* EXERCISE DETAILS:
Put every line of the records below into a Markdown table with two columns, Row and Line, numbering the rows in order and leaving out blank lines.

* DATA LISTING:
§ §
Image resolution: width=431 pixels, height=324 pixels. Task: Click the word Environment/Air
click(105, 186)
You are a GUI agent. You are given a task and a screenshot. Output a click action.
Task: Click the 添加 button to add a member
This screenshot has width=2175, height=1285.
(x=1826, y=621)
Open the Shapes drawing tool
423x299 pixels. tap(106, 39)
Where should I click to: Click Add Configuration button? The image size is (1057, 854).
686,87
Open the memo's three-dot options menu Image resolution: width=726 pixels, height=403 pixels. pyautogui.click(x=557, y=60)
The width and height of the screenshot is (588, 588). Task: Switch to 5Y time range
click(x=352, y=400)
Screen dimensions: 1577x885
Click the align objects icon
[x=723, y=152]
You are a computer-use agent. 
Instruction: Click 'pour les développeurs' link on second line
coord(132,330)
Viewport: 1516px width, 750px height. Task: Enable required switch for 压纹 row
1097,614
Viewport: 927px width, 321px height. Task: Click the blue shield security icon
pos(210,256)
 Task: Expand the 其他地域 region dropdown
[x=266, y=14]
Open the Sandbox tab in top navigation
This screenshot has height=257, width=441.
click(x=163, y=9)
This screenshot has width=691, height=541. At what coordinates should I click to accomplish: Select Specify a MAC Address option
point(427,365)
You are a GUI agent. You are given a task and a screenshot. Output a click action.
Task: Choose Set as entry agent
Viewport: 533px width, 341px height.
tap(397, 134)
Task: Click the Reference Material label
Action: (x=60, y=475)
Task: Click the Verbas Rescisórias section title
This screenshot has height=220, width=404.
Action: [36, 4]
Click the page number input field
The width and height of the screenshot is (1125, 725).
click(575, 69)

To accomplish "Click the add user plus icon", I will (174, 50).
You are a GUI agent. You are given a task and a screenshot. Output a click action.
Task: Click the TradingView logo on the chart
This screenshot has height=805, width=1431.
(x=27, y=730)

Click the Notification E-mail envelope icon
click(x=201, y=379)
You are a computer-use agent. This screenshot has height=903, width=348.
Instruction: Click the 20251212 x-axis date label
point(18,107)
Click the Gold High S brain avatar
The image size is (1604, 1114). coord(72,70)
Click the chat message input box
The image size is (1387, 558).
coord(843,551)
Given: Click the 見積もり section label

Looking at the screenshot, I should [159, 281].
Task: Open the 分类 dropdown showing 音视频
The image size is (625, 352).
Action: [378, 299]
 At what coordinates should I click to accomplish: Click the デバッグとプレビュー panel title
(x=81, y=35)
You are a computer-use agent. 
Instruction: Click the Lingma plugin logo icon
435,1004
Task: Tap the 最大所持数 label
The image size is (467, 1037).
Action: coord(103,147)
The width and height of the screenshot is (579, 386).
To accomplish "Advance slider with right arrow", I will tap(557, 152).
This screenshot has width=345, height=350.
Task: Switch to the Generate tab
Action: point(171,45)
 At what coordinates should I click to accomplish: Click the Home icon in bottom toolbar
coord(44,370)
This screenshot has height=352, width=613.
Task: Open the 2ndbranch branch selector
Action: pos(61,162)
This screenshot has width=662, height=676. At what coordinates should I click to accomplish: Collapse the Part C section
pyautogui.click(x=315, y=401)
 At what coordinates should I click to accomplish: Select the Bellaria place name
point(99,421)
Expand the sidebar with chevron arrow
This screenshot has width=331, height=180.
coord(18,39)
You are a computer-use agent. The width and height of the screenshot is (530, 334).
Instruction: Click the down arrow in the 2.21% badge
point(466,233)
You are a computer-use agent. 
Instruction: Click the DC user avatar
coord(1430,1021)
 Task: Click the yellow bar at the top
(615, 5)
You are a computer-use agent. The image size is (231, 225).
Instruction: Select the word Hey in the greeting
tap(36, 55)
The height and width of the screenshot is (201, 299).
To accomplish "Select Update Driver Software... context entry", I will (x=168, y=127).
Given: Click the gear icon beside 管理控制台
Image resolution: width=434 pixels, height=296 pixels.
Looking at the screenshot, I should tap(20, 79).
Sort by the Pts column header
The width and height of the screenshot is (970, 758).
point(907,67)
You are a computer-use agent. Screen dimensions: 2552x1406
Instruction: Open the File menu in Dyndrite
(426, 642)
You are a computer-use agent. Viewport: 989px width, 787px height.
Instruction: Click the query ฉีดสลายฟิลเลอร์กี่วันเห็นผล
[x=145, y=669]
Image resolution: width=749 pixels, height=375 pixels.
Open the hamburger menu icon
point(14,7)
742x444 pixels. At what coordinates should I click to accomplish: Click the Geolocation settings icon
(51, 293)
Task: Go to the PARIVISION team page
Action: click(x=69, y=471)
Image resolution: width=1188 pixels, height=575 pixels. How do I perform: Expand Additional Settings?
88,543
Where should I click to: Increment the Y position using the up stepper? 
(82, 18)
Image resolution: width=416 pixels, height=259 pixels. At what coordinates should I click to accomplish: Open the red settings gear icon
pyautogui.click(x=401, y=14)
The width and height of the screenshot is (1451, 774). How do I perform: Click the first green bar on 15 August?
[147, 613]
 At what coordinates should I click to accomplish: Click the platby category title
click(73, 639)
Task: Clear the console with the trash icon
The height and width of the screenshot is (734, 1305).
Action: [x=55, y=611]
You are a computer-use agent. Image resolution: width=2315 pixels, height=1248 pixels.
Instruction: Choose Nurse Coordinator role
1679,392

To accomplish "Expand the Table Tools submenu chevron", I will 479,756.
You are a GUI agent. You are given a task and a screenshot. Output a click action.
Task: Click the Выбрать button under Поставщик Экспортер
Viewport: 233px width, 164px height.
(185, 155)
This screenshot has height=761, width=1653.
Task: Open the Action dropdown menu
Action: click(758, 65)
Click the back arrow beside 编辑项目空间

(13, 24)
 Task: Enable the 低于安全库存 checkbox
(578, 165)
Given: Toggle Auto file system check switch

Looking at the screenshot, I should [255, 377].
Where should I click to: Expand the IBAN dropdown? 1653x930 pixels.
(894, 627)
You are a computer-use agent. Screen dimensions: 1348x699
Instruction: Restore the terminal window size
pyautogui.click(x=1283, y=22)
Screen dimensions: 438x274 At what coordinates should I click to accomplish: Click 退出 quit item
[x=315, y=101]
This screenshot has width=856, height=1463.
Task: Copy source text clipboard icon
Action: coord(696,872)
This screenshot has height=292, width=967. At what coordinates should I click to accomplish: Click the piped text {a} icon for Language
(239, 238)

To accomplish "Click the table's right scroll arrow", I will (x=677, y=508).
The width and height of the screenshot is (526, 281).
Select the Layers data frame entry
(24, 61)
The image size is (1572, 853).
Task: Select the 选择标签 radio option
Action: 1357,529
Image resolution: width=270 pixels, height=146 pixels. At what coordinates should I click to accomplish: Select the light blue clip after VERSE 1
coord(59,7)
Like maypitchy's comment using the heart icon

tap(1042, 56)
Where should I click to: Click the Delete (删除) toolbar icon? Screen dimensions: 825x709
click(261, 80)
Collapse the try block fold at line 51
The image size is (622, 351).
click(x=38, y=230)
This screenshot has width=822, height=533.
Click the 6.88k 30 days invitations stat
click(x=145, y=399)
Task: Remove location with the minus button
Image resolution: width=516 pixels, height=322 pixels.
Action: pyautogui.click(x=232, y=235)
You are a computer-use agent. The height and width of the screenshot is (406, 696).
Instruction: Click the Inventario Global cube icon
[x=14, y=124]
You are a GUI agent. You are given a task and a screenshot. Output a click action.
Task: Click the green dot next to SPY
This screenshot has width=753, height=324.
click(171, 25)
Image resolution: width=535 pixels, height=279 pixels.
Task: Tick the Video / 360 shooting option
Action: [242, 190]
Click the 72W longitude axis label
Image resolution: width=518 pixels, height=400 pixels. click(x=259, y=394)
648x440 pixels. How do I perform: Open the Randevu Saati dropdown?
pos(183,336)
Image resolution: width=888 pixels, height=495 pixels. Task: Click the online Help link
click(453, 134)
§ §
* THE RESPONSE:
| Row | Line |
|---|---|
| 1 | Image resolution: width=431 pixels, height=324 pixels. Task: Click the word Environment/Air |
| 2 | click(105, 186) |
| 3 | You are a GUI agent. You are given a task and a screenshot. Output a click action. |
| 4 | Task: Click the 添加 button to add a member |
| 5 | This screenshot has width=2175, height=1285. |
| 6 | (x=1826, y=621) |
| 7 | Open the Shapes drawing tool |
| 8 | 423x299 pixels. tap(106, 39) |
| 9 | Where should I click to: Click Add Configuration button? The image size is (1057, 854). |
| 10 | 686,87 |
| 11 | Open the memo's three-dot options menu Image resolution: width=726 pixels, height=403 pixels. pyautogui.click(x=557, y=60) |
| 12 | The width and height of the screenshot is (588, 588). Task: Switch to 5Y time range |
| 13 | click(x=352, y=400) |
| 14 | Screen dimensions: 1577x885 |
| 15 | Click the align objects icon |
| 16 | [x=723, y=152] |
| 17 | You are a computer-use agent.  |
| 18 | Instruction: Click 'pour les développeurs' link on second line |
| 19 | coord(132,330) |
| 20 | Viewport: 1516px width, 750px height. Task: Enable required switch for 压纹 row |
| 21 | 1097,614 |
| 22 | Viewport: 927px width, 321px height. Task: Click the blue shield security icon |
| 23 | pos(210,256) |
| 24 |  Task: Expand the 其他地域 region dropdown |
| 25 | [x=266, y=14] |
| 26 | Open the Sandbox tab in top navigation |
| 27 | This screenshot has height=257, width=441. |
| 28 | click(x=163, y=9) |
| 29 | This screenshot has width=691, height=541. At what coordinates should I click to accomplish: Select Specify a MAC Address option |
| 30 | point(427,365) |
| 31 | You are a GUI agent. You are given a task and a screenshot. Output a click action. |
| 32 | Task: Choose Set as entry agent |
| 33 | Viewport: 533px width, 341px height. |
| 34 | tap(397, 134) |
| 35 | Task: Click the Reference Material label |
| 36 | Action: (x=60, y=475) |
| 37 | Task: Click the Verbas Rescisórias section title |
| 38 | This screenshot has height=220, width=404. |
| 39 | Action: [36, 4] |
| 40 | Click the page number input field |
| 41 | The width and height of the screenshot is (1125, 725). |
| 42 | click(575, 69) |
| 43 | To accomplish "Click the add user plus icon", I will (174, 50). |
| 44 | You are a GUI agent. You are given a task and a screenshot. Output a click action. |
| 45 | Task: Click the TradingView logo on the chart |
| 46 | This screenshot has height=805, width=1431. |
| 47 | (x=27, y=730) |
| 48 | Click the Notification E-mail envelope icon |
| 49 | click(x=201, y=379) |
| 50 | You are a computer-use agent. This screenshot has height=903, width=348. |
| 51 | Instruction: Click the 20251212 x-axis date label |
| 52 | point(18,107) |
| 53 | Click the Gold High S brain avatar |
| 54 | The image size is (1604, 1114). coord(72,70) |
| 55 | Click the chat message input box |
| 56 | The image size is (1387, 558). |
| 57 | coord(843,551) |
| 58 | Given: Click the 見積もり section label |
| 59 | Looking at the screenshot, I should [159, 281]. |
| 60 | Task: Open the 分类 dropdown showing 音视频 |
| 61 | The image size is (625, 352). |
| 62 | Action: [378, 299] |
| 63 |  At what coordinates should I click to accomplish: Click the デバッグとプレビュー panel title |
| 64 | (x=81, y=35) |
| 65 | You are a computer-use agent.  |
| 66 | Instruction: Click the Lingma plugin logo icon |
| 67 | 435,1004 |
| 68 | Task: Tap the 最大所持数 label |
| 69 | The image size is (467, 1037). |
| 70 | Action: coord(103,147) |
| 71 | The width and height of the screenshot is (579, 386). |
| 72 | To accomplish "Advance slider with right arrow", I will tap(557, 152). |
| 73 | This screenshot has width=345, height=350. |
| 74 | Task: Switch to the Generate tab |
| 75 | Action: point(171,45) |
| 76 |  At what coordinates should I click to accomplish: Click the Home icon in bottom toolbar |
| 77 | coord(44,370) |
| 78 | This screenshot has height=352, width=613. |
| 79 | Task: Open the 2ndbranch branch selector |
| 80 | Action: pos(61,162) |
| 81 | This screenshot has width=662, height=676. At what coordinates should I click to accomplish: Collapse the Part C section |
| 82 | pyautogui.click(x=315, y=401) |
| 83 |  At what coordinates should I click to accomplish: Select the Bellaria place name |
| 84 | point(99,421) |
| 85 | Expand the sidebar with chevron arrow |
| 86 | This screenshot has width=331, height=180. |
| 87 | coord(18,39) |
| 88 | You are a computer-use agent. The width and height of the screenshot is (530, 334). |
| 89 | Instruction: Click the down arrow in the 2.21% badge |
| 90 | point(466,233) |
| 91 | You are a computer-use agent.  |
| 92 | Instruction: Click the DC user avatar |
| 93 | coord(1430,1021) |
| 94 |  Task: Click the yellow bar at the top |
| 95 | (615, 5) |
| 96 | You are a computer-use agent. The image size is (231, 225). |
| 97 | Instruction: Select the word Hey in the greeting |
| 98 | tap(36, 55) |
| 99 | The height and width of the screenshot is (201, 299). |
| 100 | To accomplish "Select Update Driver Software... context entry", I will (x=168, y=127). |
| 101 | Given: Click the gear icon beside 管理控制台 |
| 102 | Image resolution: width=434 pixels, height=296 pixels. |
| 103 | Looking at the screenshot, I should tap(20, 79). |
| 104 | Sort by the Pts column header |
| 105 | The width and height of the screenshot is (970, 758). |
| 106 | point(907,67) |
| 107 | You are a computer-use agent. Screen dimensions: 2552x1406 |
| 108 | Instruction: Open the File menu in Dyndrite |
| 109 | (426, 642) |
| 110 | You are a computer-use agent. Viewport: 989px width, 787px height. |
| 111 | Instruction: Click the query ฉีดสลายฟิลเลอร์กี่วันเห็นผล |
| 112 | [x=145, y=669] |
| 113 | Image resolution: width=749 pixels, height=375 pixels. |
| 114 | Open the hamburger menu icon |
| 115 | point(14,7) |
| 116 | 742x444 pixels. At what coordinates should I click to accomplish: Click the Geolocation settings icon |
| 117 | (51, 293) |
| 118 | Task: Go to the PARIVISION team page |
| 119 | Action: click(x=69, y=471) |
| 120 | Image resolution: width=1188 pixels, height=575 pixels. How do I perform: Expand Additional Settings? |
| 121 | 88,543 |
| 122 | Where should I click to: Increment the Y position using the up stepper?  |
| 123 | (82, 18) |
| 124 | Image resolution: width=416 pixels, height=259 pixels. At what coordinates should I click to accomplish: Open the red settings gear icon |
| 125 | pyautogui.click(x=401, y=14) |
| 126 | The width and height of the screenshot is (1451, 774). How do I perform: Click the first green bar on 15 August? |
| 127 | [147, 613] |
| 128 |  At what coordinates should I click to accomplish: Click the platby category title |
| 129 | click(73, 639) |
| 130 | Task: Clear the console with the trash icon |
| 131 | The height and width of the screenshot is (734, 1305). |
| 132 | Action: [x=55, y=611] |
| 133 | You are a computer-use agent. Image resolution: width=2315 pixels, height=1248 pixels. |
| 134 | Instruction: Choose Nurse Coordinator role |
| 135 | 1679,392 |
| 136 | To accomplish "Expand the Table Tools submenu chevron", I will 479,756. |
| 137 | You are a GUI agent. You are given a task and a screenshot. Output a click action. |
| 138 | Task: Click the Выбрать button under Поставщик Экспортер |
| 139 | Viewport: 233px width, 164px height. |
| 140 | (185, 155) |
| 141 | This screenshot has height=761, width=1653. |
| 142 | Task: Open the Action dropdown menu |
| 143 | Action: click(758, 65) |
| 144 | Click the back arrow beside 编辑项目空间 |
| 145 | (13, 24) |
| 146 |  Task: Enable the 低于安全库存 checkbox |
| 147 | (578, 165) |
| 148 | Given: Toggle Auto file system check switch |
| 149 | Looking at the screenshot, I should [255, 377]. |
| 150 | Where should I click to: Expand the IBAN dropdown? 1653x930 pixels. |
| 151 | (894, 627) |
| 152 | You are a computer-use agent. Screen dimensions: 1348x699 |
| 153 | Instruction: Restore the terminal window size |
| 154 | pyautogui.click(x=1283, y=22) |
| 155 | Screen dimensions: 438x274 At what coordinates should I click to accomplish: Click 退出 quit item |
| 156 | [x=315, y=101] |
| 157 | This screenshot has width=856, height=1463. |
| 158 | Task: Copy source text clipboard icon |
| 159 | Action: coord(696,872) |
| 160 | This screenshot has height=292, width=967. At what coordinates should I click to accomplish: Click the piped text {a} icon for Language |
| 161 | (239, 238) |
| 162 | To accomplish "Click the table's right scroll arrow", I will (x=677, y=508). |
| 163 | The width and height of the screenshot is (526, 281). |
| 164 | Select the Layers data frame entry |
| 165 | (24, 61) |
| 166 | The image size is (1572, 853). |
| 167 | Task: Select the 选择标签 radio option |
| 168 | Action: 1357,529 |
| 169 | Image resolution: width=270 pixels, height=146 pixels. At what coordinates should I click to accomplish: Select the light blue clip after VERSE 1 |
| 170 | coord(59,7) |
| 171 | Like maypitchy's comment using the heart icon |
| 172 | tap(1042, 56) |
| 173 | Where should I click to: Click the Delete (删除) toolbar icon? Screen dimensions: 825x709 |
| 174 | click(261, 80) |
| 175 | Collapse the try block fold at line 51 |
| 176 | The image size is (622, 351). |
| 177 | click(x=38, y=230) |
| 178 | This screenshot has width=822, height=533. |
| 179 | Click the 6.88k 30 days invitations stat |
| 180 | click(x=145, y=399) |
| 181 | Task: Remove location with the minus button |
| 182 | Image resolution: width=516 pixels, height=322 pixels. |
| 183 | Action: pyautogui.click(x=232, y=235) |
| 184 | You are a computer-use agent. The height and width of the screenshot is (406, 696). |
| 185 | Instruction: Click the Inventario Global cube icon |
| 186 | [x=14, y=124] |
| 187 | You are a GUI agent. You are given a task and a screenshot. Output a click action. |
| 188 | Task: Click the green dot next to SPY |
| 189 | This screenshot has width=753, height=324. |
| 190 | click(171, 25) |
| 191 | Image resolution: width=535 pixels, height=279 pixels. |
| 192 | Task: Tick the Video / 360 shooting option |
| 193 | Action: [242, 190] |
| 194 | Click the 72W longitude axis label |
| 195 | Image resolution: width=518 pixels, height=400 pixels. click(x=259, y=394) |
| 196 | 648x440 pixels. How do I perform: Open the Randevu Saati dropdown? |
| 197 | pos(183,336) |
| 198 | Image resolution: width=888 pixels, height=495 pixels. Task: Click the online Help link |
| 199 | click(453, 134) |